Şubat Devrimi’nin ardından kurulan geçici hükümet, ülkedeki sosyal ve ekonomik sorunları çözmekte başarısız oldu ve halkın desteğini yitirdi. Aynı dönemde, Bolşevik Partisi’nin lideri Vladimir Lenin ve Leon Troçki, Sovyetler adı verilen işçi ve asker konseylerinin başında etkili olmaya başladı. Böylece, Çarlık rejiminin yerini, geçici hükümet ile Sovyetler arasında çift iktidar dönemi aldı.

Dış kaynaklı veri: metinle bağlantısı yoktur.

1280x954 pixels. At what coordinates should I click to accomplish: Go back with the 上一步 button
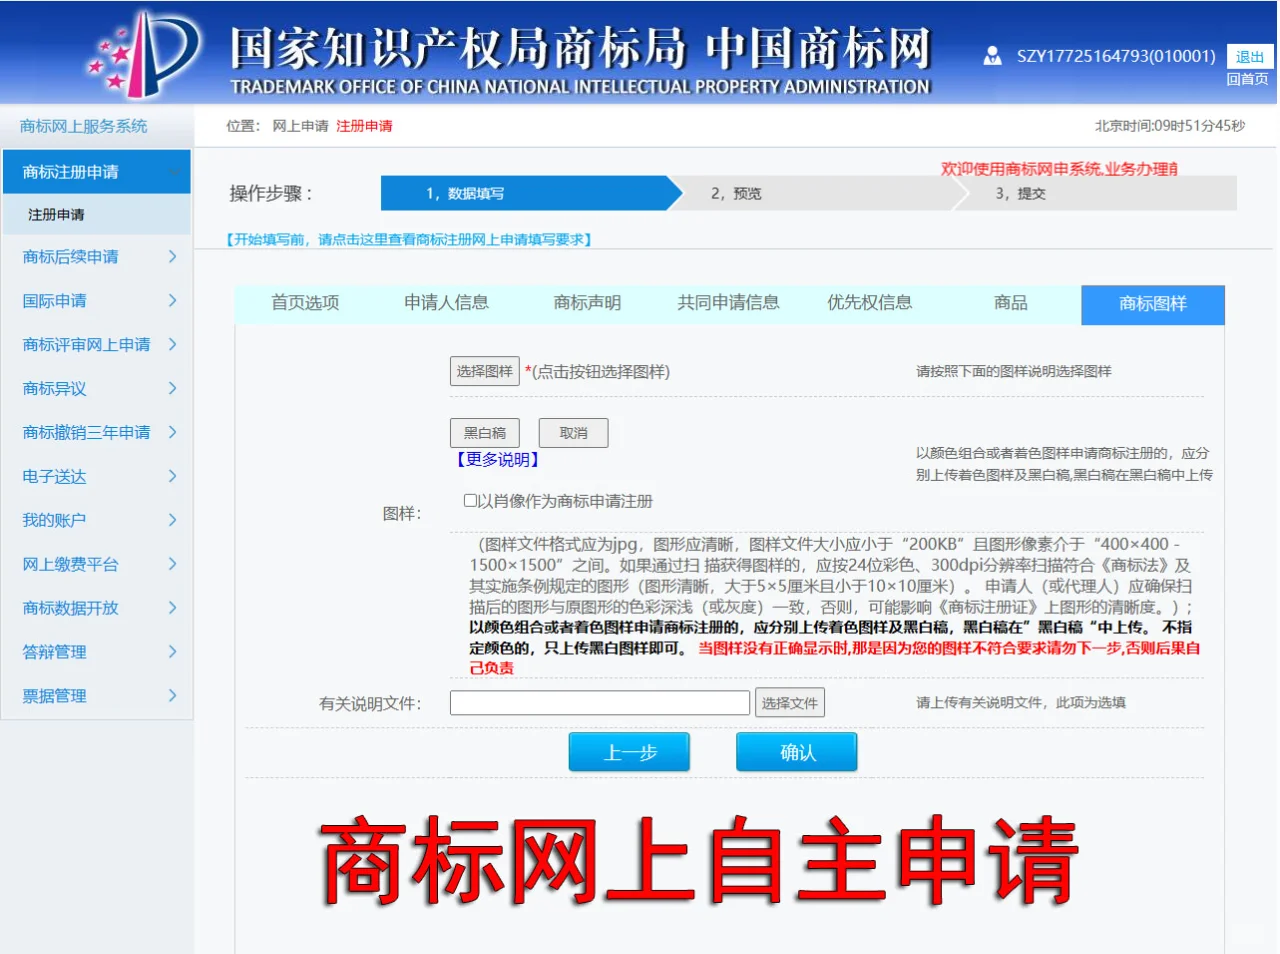pos(629,752)
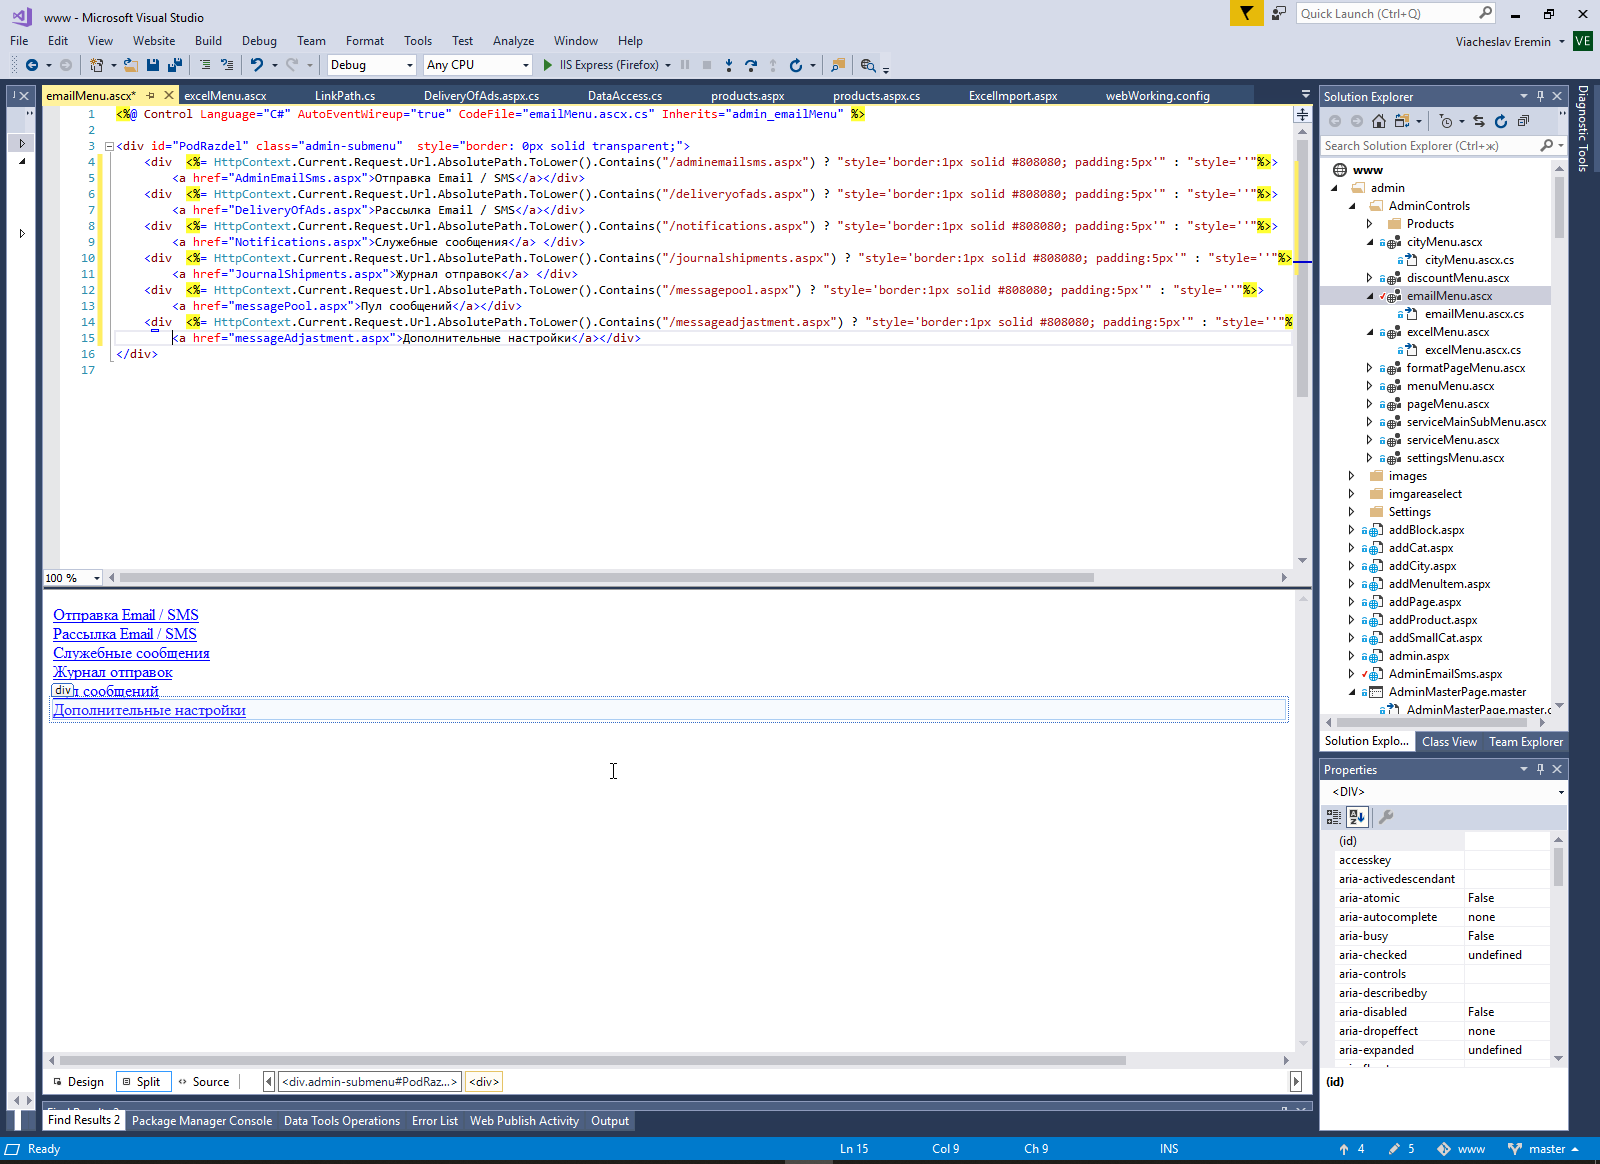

25 Ekim 1917 (Rusya’da o dönemde kullanılan takvime göre) veya 7 Kasım 1917’de (Gregoryen takvime göre) Bolşevikler, Lenin’in önderliğindeki bir ayaklanmayla Petrograd’da (şimdiki adıyla St. Petersburg) yönetimi ele geçirdi. Kış Sarayı’na düzenlenen saldırının ardından geçici hükümet devrildi ve Sovyetler Birliği’nin temelleri atıldı. Bolşevikler, “Barış, Toprak ve Ekmek” sloganıyla halkın desteğini kazanmıştı.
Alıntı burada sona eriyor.